### Text block
The root causes are:

  • Missing or incomplete code: Source code is often not released, or released in an unusable state.
  • Undocumented datasets: Training data, splits, and preprocessing steps are frequently omitted.
  • Ambiguous methodology: Hyperparameters, architectural choices, and evaluation protocols are underspecified.
  • Inconsistent reporting: Statistical procedures, hardware environments, and training details vary wildly in granularity.

Manual evaluation of reproducibility, such as the structured checklists adopted by MICCAI, does not scale. Human reviewers must spend considerable time per paper, assessments vary across reviewers, and the process cannot keep up with the volume of submissions at large conferences.

Our Solution

PaperSnitch automates and standardizes the reproducibility assessment process. Given a research paper (PDF), the system extracts its full text via GROBID, classifies the paper type to determine which evaluation branches apply, and then runs three parallel assessment tracks — a reproducibility checklist, dataset documentation analysis, and code repository analysis — each powered by a Retrieval-Augmented Generation (RAG) pipeline that grounds every LLM judgment in evidence retrieved from the paper or codebase via semantic similarity. A final aggregation step merges all branch results into a single weighted score with a qualitative narrative.

The entire pipeline runs as an 8-node directed acyclic graph (DAG) orchestrated by LangGraph, with database-backed state, distributed Celery workers, and full audit trails. Each node in the workflow is described in detail in the Paper Processing Workflow section.
######
▶ _Tasks for this exercise_:
a) List the root causes named in the PaperSnitch description.
b) Edit the PaperSnitch description, starting with "PaperSnitch automates and" and going on through "a qualitative narrative.", replacing "weighted score" with "numeric score".
Rely only on the PaperSnitch description for your answers.
### Entries shown
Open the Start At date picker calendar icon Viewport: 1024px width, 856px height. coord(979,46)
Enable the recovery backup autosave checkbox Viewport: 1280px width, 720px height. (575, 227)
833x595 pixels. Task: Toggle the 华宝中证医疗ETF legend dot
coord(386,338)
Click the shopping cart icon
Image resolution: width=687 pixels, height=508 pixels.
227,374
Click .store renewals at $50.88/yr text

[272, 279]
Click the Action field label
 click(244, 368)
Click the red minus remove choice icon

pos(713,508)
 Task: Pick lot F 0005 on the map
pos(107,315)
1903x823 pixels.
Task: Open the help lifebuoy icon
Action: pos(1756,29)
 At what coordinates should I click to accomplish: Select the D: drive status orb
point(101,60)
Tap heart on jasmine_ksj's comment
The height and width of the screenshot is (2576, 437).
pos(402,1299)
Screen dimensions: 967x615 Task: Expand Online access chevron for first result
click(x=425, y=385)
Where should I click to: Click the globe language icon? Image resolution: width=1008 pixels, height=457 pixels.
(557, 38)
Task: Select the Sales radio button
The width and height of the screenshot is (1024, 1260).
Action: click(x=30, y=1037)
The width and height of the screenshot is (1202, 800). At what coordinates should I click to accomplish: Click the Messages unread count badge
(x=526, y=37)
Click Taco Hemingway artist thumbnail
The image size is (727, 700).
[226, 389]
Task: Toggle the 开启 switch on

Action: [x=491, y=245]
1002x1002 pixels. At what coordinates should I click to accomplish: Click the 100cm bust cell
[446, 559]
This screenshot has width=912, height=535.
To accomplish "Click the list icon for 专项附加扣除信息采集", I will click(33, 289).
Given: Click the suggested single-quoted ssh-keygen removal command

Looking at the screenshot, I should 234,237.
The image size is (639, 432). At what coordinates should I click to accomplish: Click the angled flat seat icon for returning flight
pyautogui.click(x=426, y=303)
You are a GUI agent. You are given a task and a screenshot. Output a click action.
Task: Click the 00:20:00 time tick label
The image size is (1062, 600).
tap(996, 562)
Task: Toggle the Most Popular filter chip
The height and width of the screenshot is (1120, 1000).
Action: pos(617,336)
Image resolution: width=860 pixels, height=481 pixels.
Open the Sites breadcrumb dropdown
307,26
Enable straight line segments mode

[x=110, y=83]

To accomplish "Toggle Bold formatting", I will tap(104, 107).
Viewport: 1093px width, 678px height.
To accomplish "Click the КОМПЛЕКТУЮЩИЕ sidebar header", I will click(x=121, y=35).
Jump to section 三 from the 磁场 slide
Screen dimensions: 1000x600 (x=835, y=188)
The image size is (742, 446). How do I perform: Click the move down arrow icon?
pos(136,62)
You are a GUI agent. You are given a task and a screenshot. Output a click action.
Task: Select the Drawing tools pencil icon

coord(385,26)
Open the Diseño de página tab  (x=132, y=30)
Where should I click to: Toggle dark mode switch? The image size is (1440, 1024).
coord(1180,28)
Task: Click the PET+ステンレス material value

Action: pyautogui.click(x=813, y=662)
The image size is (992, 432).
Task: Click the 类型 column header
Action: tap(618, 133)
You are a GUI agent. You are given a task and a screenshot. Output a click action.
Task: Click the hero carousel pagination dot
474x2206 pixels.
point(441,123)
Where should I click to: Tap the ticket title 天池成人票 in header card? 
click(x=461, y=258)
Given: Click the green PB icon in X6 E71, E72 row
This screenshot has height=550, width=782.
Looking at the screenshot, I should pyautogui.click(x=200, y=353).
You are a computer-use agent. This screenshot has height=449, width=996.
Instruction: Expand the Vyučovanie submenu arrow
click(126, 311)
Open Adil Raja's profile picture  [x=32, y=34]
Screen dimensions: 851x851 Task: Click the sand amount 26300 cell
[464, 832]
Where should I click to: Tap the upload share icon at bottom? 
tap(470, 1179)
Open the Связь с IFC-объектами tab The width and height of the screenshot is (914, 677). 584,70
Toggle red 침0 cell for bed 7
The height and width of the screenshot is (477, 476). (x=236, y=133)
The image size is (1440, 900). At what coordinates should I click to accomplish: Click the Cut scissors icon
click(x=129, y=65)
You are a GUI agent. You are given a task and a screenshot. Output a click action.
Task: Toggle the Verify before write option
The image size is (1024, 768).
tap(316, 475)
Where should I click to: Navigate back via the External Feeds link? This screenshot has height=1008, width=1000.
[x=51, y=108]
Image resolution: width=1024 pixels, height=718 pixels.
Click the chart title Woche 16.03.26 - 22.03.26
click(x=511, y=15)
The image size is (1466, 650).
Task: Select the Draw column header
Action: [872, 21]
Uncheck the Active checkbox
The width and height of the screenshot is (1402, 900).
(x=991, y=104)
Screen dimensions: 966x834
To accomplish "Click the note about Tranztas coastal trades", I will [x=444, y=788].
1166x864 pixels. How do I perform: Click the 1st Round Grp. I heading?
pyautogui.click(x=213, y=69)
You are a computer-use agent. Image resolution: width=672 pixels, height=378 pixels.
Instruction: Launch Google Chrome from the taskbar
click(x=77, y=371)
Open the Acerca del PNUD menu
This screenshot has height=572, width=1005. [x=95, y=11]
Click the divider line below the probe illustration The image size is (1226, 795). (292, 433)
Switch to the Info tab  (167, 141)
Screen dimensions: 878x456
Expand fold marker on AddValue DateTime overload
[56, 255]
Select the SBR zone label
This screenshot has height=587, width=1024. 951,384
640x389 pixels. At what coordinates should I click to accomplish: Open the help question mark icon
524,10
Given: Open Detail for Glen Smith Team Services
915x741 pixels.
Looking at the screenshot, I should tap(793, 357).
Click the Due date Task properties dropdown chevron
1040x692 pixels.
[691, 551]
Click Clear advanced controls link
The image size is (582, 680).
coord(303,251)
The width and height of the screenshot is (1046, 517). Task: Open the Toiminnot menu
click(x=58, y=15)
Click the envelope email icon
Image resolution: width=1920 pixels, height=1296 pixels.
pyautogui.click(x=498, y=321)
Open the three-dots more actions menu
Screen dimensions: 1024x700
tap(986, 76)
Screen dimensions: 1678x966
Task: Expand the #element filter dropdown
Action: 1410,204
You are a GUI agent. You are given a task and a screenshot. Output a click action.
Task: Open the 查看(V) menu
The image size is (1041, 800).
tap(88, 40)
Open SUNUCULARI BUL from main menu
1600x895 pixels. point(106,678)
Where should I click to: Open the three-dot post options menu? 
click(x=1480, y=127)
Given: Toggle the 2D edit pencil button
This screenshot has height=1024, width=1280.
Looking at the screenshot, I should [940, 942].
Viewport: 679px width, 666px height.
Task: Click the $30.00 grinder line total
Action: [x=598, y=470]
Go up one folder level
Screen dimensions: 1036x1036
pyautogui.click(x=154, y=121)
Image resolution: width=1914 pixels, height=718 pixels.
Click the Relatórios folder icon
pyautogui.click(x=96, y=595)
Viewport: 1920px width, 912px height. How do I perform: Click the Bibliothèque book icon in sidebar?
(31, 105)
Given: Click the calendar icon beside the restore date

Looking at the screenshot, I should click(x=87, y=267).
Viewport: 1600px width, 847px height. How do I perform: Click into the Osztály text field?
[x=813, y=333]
######
▶ _List of answers_:
a)
Missing or incomplete code
Undocumented datasets
Ambiguous methodology
Inconsistent reporting

b)
PaperSnitch automates and standardizes the reproducibility assessment process. Given a research paper (PDF), the system extracts its full text via GROBID, classifies the paper type to determine which evaluation branches apply, and then runs three parallel assessment tracks — a reproducibility checklist, dataset documentation analysis, and code repository analysis — each powered by a Retrieval-Augmented Generation (RAG) pipeline that grounds every LLM judgment in evidence retrieved from the paper or codebase via semantic similarity. A final aggregation step merges all branch results into a single numeric score with a qualitative narrative.